As we get older, telomeres get shorter because each time a cell divides, part of the telomere is lost. Therefore, telomere length is considered to be a marker of biological age.

Researchers recruited 645 men and 241 women with an average age of 67.7 years. They were put in four groups of equal size (quartiles) from ‘low’ to ‘high’ based on their consumption of ultra-processed foods: fewer than two servings a day; two to 2.5 servings a day; more than 2.5 to three servings a day; and more than three servings a day.

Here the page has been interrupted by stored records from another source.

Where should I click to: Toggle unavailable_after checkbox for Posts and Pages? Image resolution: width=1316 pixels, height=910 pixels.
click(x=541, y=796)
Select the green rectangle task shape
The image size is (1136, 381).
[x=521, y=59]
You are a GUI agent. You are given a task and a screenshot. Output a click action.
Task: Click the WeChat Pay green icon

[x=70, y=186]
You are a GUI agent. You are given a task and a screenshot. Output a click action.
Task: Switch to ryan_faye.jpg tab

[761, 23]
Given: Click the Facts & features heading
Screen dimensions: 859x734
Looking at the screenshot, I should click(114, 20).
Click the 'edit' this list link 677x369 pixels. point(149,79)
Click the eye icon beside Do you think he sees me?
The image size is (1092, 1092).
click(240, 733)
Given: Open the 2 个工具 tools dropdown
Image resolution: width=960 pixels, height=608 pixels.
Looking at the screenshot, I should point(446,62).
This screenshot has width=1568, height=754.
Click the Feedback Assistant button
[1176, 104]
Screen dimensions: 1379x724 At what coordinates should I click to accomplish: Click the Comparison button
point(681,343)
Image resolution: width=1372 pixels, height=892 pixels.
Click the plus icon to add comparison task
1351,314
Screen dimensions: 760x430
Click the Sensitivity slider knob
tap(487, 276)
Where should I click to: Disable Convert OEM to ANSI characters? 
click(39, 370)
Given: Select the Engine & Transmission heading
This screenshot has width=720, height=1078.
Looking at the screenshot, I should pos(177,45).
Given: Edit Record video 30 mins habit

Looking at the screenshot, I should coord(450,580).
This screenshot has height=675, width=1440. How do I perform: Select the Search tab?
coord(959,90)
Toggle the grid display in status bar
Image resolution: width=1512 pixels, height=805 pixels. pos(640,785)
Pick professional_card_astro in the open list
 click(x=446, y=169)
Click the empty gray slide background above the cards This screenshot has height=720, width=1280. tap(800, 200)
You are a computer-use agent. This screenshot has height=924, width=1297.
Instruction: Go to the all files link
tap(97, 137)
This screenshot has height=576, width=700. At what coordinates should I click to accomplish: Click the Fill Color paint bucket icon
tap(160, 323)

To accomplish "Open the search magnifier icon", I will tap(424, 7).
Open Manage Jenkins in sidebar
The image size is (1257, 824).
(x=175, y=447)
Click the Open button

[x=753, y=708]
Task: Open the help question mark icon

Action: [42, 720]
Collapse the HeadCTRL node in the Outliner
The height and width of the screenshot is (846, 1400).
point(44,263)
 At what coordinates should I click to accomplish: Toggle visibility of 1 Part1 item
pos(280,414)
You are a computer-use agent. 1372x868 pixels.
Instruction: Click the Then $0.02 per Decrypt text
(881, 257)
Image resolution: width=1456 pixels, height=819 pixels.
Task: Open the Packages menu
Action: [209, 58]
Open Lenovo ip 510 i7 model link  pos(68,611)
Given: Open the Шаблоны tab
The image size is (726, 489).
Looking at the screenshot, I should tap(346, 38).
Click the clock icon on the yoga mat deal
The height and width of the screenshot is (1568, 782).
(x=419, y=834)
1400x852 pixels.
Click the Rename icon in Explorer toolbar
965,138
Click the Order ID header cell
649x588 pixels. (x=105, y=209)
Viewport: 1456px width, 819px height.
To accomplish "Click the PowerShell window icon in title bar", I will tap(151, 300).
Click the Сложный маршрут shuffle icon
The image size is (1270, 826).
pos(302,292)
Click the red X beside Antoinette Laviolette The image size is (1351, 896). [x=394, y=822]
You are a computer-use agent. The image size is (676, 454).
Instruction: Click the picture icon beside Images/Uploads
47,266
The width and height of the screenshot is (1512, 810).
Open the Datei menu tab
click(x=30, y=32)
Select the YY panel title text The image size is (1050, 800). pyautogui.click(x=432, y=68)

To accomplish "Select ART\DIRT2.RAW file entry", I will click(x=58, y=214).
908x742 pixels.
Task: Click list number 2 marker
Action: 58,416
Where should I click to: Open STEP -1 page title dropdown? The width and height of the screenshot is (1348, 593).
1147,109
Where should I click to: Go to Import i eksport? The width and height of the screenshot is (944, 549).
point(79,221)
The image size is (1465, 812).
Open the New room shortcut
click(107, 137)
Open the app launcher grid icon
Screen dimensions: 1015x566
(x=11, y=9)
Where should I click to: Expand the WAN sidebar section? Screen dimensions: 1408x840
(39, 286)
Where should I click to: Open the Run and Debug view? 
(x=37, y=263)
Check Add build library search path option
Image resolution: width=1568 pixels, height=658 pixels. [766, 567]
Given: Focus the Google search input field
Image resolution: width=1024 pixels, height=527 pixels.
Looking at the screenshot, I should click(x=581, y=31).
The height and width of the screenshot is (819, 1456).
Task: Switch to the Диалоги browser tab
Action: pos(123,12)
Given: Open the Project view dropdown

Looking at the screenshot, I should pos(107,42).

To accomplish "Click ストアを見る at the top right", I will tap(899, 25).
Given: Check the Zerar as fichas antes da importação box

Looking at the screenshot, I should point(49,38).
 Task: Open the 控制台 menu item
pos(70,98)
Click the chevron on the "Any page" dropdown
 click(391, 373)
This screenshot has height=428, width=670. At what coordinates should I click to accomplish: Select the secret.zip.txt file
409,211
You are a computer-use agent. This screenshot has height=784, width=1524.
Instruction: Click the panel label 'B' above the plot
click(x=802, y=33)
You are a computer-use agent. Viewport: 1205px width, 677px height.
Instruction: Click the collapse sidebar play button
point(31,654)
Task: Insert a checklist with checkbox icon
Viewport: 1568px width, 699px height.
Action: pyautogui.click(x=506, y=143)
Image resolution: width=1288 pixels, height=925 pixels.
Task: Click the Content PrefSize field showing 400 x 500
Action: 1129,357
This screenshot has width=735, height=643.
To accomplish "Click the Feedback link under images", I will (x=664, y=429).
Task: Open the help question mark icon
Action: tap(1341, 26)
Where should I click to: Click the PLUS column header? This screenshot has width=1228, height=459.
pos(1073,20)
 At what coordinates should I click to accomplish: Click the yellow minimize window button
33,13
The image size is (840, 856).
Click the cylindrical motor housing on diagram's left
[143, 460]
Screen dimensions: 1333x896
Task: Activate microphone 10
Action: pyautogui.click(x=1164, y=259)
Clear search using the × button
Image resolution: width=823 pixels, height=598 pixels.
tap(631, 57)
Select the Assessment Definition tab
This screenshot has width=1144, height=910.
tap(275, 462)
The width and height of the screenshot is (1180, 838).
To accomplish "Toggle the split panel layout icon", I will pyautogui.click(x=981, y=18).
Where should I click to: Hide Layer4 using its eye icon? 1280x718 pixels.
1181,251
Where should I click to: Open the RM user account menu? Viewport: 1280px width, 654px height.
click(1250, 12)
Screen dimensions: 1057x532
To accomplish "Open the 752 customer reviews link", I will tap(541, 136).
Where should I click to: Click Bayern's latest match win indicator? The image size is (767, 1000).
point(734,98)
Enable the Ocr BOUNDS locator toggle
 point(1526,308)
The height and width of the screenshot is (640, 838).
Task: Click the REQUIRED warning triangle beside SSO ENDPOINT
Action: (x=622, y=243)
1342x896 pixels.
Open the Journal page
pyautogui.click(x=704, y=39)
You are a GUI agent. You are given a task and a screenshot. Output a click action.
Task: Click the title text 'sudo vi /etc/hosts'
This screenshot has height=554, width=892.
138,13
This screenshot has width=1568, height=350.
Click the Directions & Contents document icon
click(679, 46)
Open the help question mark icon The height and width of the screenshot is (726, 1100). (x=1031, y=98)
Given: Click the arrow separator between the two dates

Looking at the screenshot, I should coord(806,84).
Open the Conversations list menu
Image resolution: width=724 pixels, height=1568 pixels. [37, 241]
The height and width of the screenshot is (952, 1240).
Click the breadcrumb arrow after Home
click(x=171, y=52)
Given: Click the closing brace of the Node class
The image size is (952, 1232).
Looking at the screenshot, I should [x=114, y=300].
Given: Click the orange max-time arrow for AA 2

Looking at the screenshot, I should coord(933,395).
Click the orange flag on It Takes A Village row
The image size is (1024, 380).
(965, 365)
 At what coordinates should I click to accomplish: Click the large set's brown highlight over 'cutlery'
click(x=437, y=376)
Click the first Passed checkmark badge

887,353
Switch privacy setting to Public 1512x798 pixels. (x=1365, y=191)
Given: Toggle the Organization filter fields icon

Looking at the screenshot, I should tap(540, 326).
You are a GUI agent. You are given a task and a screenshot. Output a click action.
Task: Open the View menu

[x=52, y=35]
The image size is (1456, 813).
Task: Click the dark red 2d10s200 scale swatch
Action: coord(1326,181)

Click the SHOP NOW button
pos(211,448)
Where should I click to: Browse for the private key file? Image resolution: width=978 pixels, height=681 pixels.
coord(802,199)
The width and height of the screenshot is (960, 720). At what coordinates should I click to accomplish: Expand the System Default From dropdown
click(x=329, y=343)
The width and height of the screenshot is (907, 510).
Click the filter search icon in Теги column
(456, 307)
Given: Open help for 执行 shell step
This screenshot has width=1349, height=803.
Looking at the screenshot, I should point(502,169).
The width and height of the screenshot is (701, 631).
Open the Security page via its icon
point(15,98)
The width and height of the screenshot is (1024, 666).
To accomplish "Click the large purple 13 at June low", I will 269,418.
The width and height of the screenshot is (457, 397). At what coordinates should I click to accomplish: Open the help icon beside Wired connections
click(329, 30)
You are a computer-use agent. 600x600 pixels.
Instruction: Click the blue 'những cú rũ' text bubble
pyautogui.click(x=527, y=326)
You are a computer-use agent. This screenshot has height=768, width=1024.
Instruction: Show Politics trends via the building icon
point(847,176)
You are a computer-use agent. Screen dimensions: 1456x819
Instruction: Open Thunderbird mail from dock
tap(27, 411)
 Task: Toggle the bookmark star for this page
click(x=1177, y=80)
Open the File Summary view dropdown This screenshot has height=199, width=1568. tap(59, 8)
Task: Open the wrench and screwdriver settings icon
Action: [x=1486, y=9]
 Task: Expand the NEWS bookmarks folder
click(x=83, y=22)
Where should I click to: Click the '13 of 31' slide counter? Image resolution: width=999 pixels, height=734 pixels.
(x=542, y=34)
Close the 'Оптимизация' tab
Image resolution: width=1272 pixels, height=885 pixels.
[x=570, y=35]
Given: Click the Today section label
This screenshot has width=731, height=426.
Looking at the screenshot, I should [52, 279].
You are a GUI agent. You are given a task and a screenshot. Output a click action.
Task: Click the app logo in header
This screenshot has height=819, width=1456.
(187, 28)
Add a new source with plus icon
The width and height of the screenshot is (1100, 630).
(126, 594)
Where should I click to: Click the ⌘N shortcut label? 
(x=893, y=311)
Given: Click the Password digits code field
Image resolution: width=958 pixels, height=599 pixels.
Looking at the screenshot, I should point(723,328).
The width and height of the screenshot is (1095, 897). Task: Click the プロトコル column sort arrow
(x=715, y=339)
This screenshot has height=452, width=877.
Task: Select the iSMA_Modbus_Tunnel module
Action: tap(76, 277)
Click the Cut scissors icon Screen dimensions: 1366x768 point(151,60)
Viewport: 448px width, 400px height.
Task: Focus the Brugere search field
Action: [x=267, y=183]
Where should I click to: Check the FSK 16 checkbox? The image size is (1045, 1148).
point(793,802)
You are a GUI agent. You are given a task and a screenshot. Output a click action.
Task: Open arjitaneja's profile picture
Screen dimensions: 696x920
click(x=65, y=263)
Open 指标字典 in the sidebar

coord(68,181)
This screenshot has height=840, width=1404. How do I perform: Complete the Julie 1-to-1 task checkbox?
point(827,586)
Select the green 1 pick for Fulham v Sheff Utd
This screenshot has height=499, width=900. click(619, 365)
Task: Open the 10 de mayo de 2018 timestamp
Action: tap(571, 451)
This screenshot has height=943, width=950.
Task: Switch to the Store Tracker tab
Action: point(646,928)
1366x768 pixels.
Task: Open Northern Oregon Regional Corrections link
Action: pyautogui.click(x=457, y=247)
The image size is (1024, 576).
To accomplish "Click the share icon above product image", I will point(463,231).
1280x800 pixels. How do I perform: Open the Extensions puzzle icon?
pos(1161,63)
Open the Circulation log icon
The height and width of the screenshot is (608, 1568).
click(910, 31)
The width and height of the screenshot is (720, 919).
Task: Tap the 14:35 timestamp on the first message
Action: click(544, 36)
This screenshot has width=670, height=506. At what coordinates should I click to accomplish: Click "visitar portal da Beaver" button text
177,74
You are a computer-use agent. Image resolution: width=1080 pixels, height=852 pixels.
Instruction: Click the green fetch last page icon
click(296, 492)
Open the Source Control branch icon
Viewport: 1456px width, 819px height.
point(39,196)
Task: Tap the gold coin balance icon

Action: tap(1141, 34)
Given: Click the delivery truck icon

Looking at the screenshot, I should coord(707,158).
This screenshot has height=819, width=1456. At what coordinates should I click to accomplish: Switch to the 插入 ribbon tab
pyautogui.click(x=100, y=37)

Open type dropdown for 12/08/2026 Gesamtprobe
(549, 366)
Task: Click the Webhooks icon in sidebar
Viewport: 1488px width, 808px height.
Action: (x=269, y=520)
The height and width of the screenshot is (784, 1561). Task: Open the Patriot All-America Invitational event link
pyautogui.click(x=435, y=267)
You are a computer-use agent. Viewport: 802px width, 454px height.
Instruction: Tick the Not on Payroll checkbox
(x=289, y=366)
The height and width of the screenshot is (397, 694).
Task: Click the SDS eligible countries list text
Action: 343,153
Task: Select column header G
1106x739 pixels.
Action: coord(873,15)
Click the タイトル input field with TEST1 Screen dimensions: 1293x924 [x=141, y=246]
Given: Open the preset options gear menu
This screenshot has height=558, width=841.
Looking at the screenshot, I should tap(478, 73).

The team found that as participants increased their consumption of ultra-processed foods, the likelihood of having shortened telomeres rose dramatically with each quartile above the lowest. The medium-low group increased 29%; medium-high 40%; and high 82%. The researchers also found a link between ultra-processed food and the risk of depression (especially in patients with low levels of physical activity), hypertension, overweight/obesity and all-cause mortality.

“In this cross-sectional study of elderly Spanish subjects we showed a robust strong association between ultra-processed food consumption and telomere length,” the authors concluded. “Further research in larger longitudinal studies with baseline and repeated measures of (telomere length) is needed to confirm these observations.”